On another issue, we did not find any biomarker changes in a large group of PD and PD-MCI subjects, compared to other diagnostic groups. Given that dopaminergic signaling modulates opioids synthesis by inducing PDYN and inhibiting PENK production, respectively [33], alterations in CSF biomarker levels were expected to be found in PD patients. However, animal model data showed that a subtotal striatal dopamine depletion should be a pre-requisite to produce a significant alteration in brain PDYN and PENK levels [34]. Thus, a possible explanation of our findings may rely on the inclusion of a relatively high proportion of PD patients in the early-middle disease stage (median disease duration 3 years).

Interestingly, the use of dopaminergic therapy influences considerably the production of endogenous opioids in PD animal models with an upregulation of PDYN and a downregulation of PENK, respectively [33, 35]. Accordingly, by comparing treated and untreated PD patients, we found higher CSF PDYN levels in the former compared to the latter group. However, this difference was not maintained in the PD-MCI group probably due to the advanced disease stage and the lower response to dopaminergic therapy. Similarly, CSF PENK levels were not altered in both PD and PD-MCI subjects after stratification according to the treatment state, suggesting possibly a less powerful effect of the therapy on CSF PENK levels.

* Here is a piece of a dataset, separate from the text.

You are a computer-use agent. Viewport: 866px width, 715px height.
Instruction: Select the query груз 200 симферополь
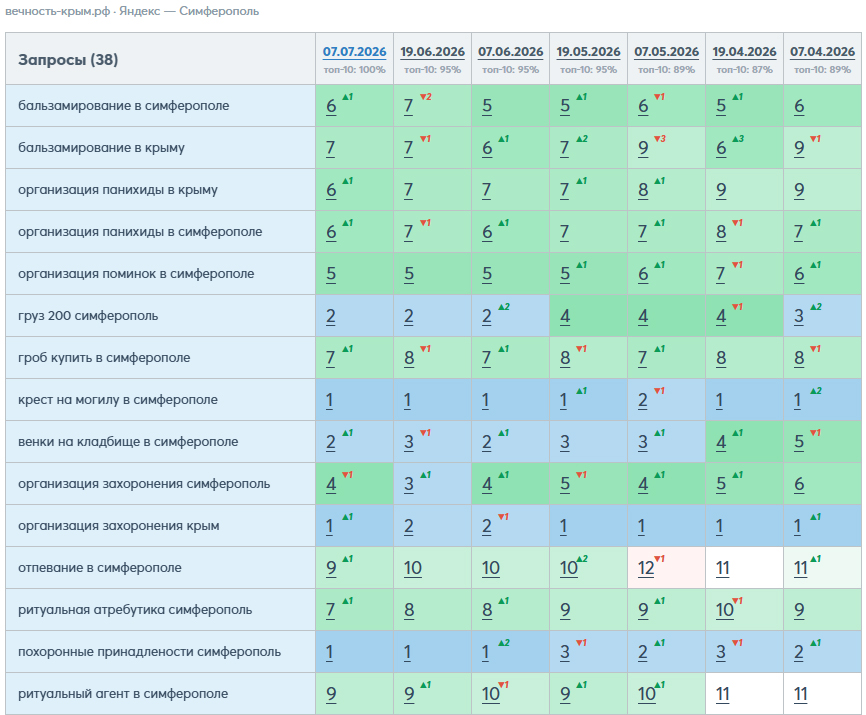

The major strength of our study relies on the analysis of two new potential biomarkers in the largest cohort to date of HD patients. Regarding potential limitations, we would mention the cross-sectional nature of the study, which did not help in tracking the longitudinal evolution of biomarker values according to disease stage. Moreover, further clinical and therapeutical data (e.g. treatment duration and side effects, motor fluctuations) were not investigated in our cohort and deserve to be explored in future studies. The finding of positive associations between PENK peptide levels and age in controls, PD and sALS patients is challenging and deserves further explorations in bigger cohorts. Nevertheless, in all the above-mentioned groups both PENK-derived peptides were within the normal range and in PD, there was no correlation between biomarkers levels and disease severity scales, suggesting that age-related associations in PD and sALS may be driven by other pathophysiological phenomena compared to those of HD (i.e. striatal neurodegeneration). Furthermore, despite the very promising results, the main limit for the implementation of CSF PENK and PDYN analyses in the clinical diagnostic setting is the lower distribution of LC−MS/MS compared to classic ELISA techniques.

In conclusion, we provided further evidence on the performance of CSF PENK- and PDYN-derived peptides as promising candidate biomarkers reflecting ongoing striatal neurodegeneration and disease severity in HD. In PD patients, CSF PDYN showed a limitative role as a possible pharmacodynamic marker during dopaminergic therapy.